» **Problem to work on**: Output the data once more, exactly as given.

» **Data for analysis**:
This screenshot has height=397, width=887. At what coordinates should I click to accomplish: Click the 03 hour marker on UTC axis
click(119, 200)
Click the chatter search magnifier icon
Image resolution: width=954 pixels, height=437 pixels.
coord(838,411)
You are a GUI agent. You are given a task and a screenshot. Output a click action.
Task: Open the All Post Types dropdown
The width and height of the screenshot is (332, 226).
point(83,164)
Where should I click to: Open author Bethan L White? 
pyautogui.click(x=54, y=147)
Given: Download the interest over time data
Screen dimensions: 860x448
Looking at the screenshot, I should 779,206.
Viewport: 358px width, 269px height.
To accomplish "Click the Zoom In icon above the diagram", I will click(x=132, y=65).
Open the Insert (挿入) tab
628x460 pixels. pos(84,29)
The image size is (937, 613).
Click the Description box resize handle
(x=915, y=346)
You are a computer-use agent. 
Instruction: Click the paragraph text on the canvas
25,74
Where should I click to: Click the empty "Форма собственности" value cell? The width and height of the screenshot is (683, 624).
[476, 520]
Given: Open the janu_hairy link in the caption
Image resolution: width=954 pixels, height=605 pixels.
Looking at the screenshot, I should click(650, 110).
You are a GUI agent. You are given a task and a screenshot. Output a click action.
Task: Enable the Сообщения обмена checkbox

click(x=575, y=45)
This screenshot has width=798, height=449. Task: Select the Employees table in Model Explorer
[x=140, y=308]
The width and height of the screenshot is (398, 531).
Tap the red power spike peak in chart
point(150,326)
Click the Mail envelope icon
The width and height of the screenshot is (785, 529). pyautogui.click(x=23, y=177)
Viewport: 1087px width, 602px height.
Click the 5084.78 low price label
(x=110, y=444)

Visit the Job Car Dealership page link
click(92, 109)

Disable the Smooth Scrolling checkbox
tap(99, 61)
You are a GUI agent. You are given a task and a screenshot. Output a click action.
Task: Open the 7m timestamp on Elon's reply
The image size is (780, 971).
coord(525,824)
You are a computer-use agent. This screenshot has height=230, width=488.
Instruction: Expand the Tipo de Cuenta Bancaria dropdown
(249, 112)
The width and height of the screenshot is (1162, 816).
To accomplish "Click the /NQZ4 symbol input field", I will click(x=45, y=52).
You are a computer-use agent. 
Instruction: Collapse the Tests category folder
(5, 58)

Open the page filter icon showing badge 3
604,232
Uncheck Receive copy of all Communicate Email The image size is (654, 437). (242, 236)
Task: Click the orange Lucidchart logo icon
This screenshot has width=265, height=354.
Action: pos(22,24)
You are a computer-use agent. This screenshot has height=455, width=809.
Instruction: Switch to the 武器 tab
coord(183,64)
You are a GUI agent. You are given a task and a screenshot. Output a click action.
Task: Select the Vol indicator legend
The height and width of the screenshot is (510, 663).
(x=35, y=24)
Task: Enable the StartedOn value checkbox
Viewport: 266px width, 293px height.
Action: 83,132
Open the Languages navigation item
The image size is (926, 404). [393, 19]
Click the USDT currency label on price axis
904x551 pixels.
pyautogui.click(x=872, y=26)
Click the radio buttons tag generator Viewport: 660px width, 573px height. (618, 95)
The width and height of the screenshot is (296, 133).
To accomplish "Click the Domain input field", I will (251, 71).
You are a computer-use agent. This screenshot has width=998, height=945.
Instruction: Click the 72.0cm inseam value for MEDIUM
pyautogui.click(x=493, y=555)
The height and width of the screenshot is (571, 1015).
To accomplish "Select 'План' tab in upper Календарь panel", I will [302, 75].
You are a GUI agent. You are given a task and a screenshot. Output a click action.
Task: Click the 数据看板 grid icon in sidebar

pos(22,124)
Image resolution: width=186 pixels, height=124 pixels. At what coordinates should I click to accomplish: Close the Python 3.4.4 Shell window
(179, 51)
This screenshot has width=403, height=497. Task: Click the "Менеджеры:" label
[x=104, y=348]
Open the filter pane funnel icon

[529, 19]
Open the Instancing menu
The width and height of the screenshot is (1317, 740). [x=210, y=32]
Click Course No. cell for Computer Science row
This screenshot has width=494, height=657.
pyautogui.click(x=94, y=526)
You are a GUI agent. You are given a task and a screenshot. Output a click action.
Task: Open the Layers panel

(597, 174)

» **Exercise response**:
This screenshot has height=397, width=887. At what coordinates should I click to accomplish: Click the 03 hour marker on UTC axis
click(119, 200)
Click the chatter search magnifier icon
Image resolution: width=954 pixels, height=437 pixels.
coord(838,411)
You are a GUI agent. You are given a task and a screenshot. Output a click action.
Task: Open the All Post Types dropdown
The width and height of the screenshot is (332, 226).
point(83,164)
Where should I click to: Open author Bethan L White? 
pyautogui.click(x=54, y=147)
Given: Download the interest over time data
Screen dimensions: 860x448
Looking at the screenshot, I should 779,206.
Viewport: 358px width, 269px height.
To accomplish "Click the Zoom In icon above the diagram", I will click(x=132, y=65).
Open the Insert (挿入) tab
628x460 pixels. pos(84,29)
The image size is (937, 613).
Click the Description box resize handle
(x=915, y=346)
You are a computer-use agent. 
Instruction: Click the paragraph text on the canvas
25,74
Where should I click to: Click the empty "Форма собственности" value cell? The width and height of the screenshot is (683, 624).
[476, 520]
Given: Open the janu_hairy link in the caption
Image resolution: width=954 pixels, height=605 pixels.
Looking at the screenshot, I should click(650, 110).
You are a GUI agent. You are given a task and a screenshot. Output a click action.
Task: Enable the Сообщения обмена checkbox

click(x=575, y=45)
This screenshot has width=798, height=449. Task: Select the Employees table in Model Explorer
[x=140, y=308]
The width and height of the screenshot is (398, 531).
Tap the red power spike peak in chart
point(150,326)
Click the Mail envelope icon
The width and height of the screenshot is (785, 529). pyautogui.click(x=23, y=177)
Viewport: 1087px width, 602px height.
Click the 5084.78 low price label
(x=110, y=444)

Visit the Job Car Dealership page link
click(92, 109)

Disable the Smooth Scrolling checkbox
tap(99, 61)
You are a GUI agent. You are given a task and a screenshot. Output a click action.
Task: Open the 7m timestamp on Elon's reply
The image size is (780, 971).
coord(525,824)
You are a computer-use agent. This screenshot has height=230, width=488.
Instruction: Expand the Tipo de Cuenta Bancaria dropdown
(249, 112)
The width and height of the screenshot is (1162, 816).
To accomplish "Click the /NQZ4 symbol input field", I will click(x=45, y=52).
You are a computer-use agent. 
Instruction: Collapse the Tests category folder
(5, 58)

Open the page filter icon showing badge 3
604,232
Uncheck Receive copy of all Communicate Email The image size is (654, 437). (242, 236)
Task: Click the orange Lucidchart logo icon
This screenshot has width=265, height=354.
Action: pos(22,24)
You are a computer-use agent. This screenshot has height=455, width=809.
Instruction: Switch to the 武器 tab
coord(183,64)
You are a GUI agent. You are given a task and a screenshot. Output a click action.
Task: Select the Vol indicator legend
The height and width of the screenshot is (510, 663).
(x=35, y=24)
Task: Enable the StartedOn value checkbox
Viewport: 266px width, 293px height.
Action: 83,132
Open the Languages navigation item
The image size is (926, 404). [393, 19]
Click the USDT currency label on price axis
904x551 pixels.
pyautogui.click(x=872, y=26)
Click the radio buttons tag generator Viewport: 660px width, 573px height. (618, 95)
The width and height of the screenshot is (296, 133).
To accomplish "Click the Domain input field", I will (251, 71).
You are a computer-use agent. This screenshot has width=998, height=945.
Instruction: Click the 72.0cm inseam value for MEDIUM
pyautogui.click(x=493, y=555)
The height and width of the screenshot is (571, 1015).
To accomplish "Select 'План' tab in upper Календарь panel", I will [302, 75].
You are a GUI agent. You are given a task and a screenshot. Output a click action.
Task: Click the 数据看板 grid icon in sidebar

pos(22,124)
Image resolution: width=186 pixels, height=124 pixels. At what coordinates should I click to accomplish: Close the Python 3.4.4 Shell window
(179, 51)
This screenshot has width=403, height=497. Task: Click the "Менеджеры:" label
[x=104, y=348]
Open the filter pane funnel icon

[529, 19]
Open the Instancing menu
The width and height of the screenshot is (1317, 740). [x=210, y=32]
Click Course No. cell for Computer Science row
This screenshot has width=494, height=657.
pyautogui.click(x=94, y=526)
You are a GUI agent. You are given a task and a screenshot. Output a click action.
Task: Open the Layers panel

(597, 174)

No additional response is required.